You’ll just need peanuts, brown sugar, ginger, cinnamon, vanilla, water, and little prep work.
They’re sweet, crunchy, and so, so, so good. In short, peanut drops are what Payday candy bars wish they could be when they grow up.
Toto, or coconut cake, is another dessert that Jamaican chefs know how to do right.
I suppose that’s one of the benefits of living in a tropical region where coconuts are abundant – you learn to make excellent coconut cake.
The dessert is grain-free and features the bold, spicy flavors of ginger, nutmeg, and allspice.
The coconut and vanilla powder add plenty of sweetness, and the texture is soft, fluffy, and somewhat spongy.
It’s a light dessert that almost tastes like coconut-covered spice cake.
18. Tamarind Balls
I like just about anything that requires only three ingredients and can be ready in 20 minutes.
Even so, tamarind balls are a particular favorite of mine because they’re so yummy.
There are plenty of variations on this recipe, but I enjoy this one.
The tamarind balls are delightfully sweet, but there’s just a tiny hint of the fruit’s natural sourness, as well.
For that reason, many people think of them as “an acquired taste,” but I’ve loved them since the first time I tried them.
These may look strange and unappetizing, but they are anything but!
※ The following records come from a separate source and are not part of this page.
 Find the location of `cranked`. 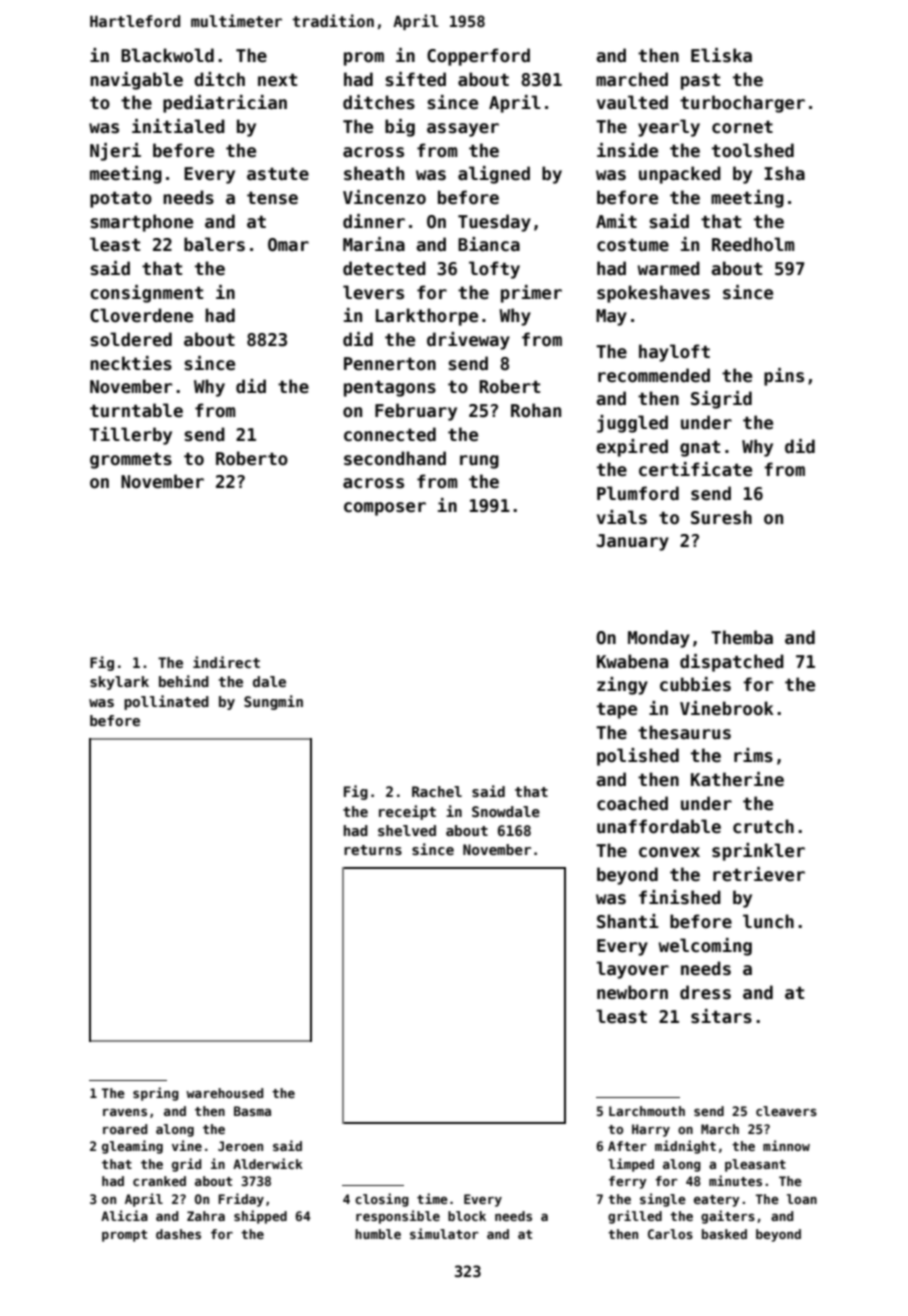

cranked is located at coordinates (159, 1181).
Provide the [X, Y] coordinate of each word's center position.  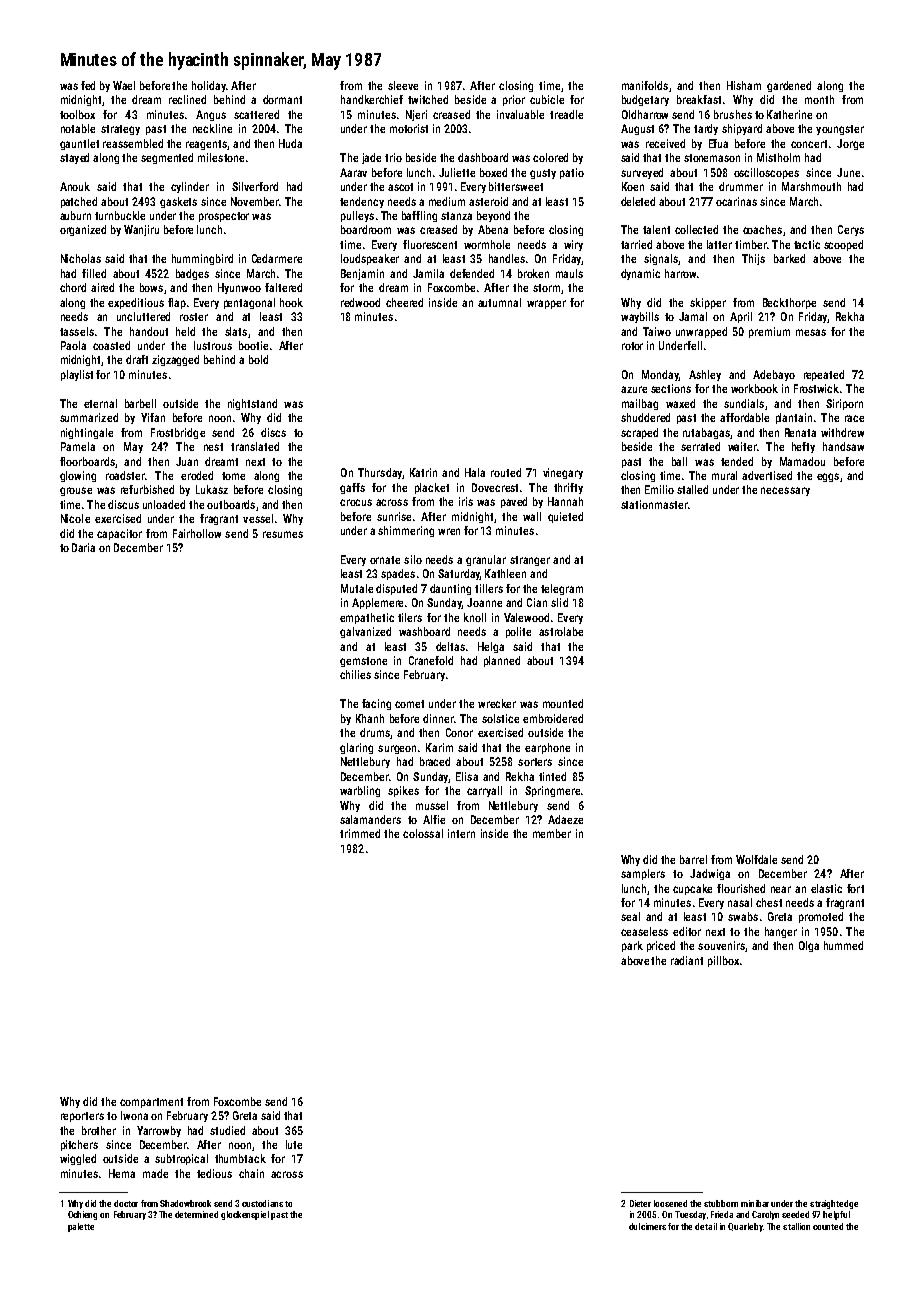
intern [461, 833]
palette [81, 1227]
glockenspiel [245, 1215]
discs [273, 432]
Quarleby [745, 1227]
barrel [693, 859]
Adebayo [774, 375]
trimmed [360, 833]
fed [88, 85]
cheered [404, 302]
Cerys [851, 230]
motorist [409, 128]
If you or someone you love has a major sweet tooth, these are a must-try.
The only ingredients are diced coconut, vanilla, brown sugar, water, and a pinch of salt.
(You can also add a bit of powdered ginger if you like.)
That ingredients list alone is enough to give you a sugar rush, so imagine the sheer amount of sweetness on your tongue when you try them!
*Spoiler alert: It’s a lot of sweetness, and it’s amazing.
Did you ever have Candy Farm Three Color Coconut candy when you were a kid?
If so, then you have some idea of what Jamaican grater cake is.
It’s kind of like the homemade version of the Candy Farm candy, but it’s missing the brown layer, is a little fluffier, and isn’t quite as sickly sweet.
It is delicious, though, and it’s pretty, so it’s great for potlucks.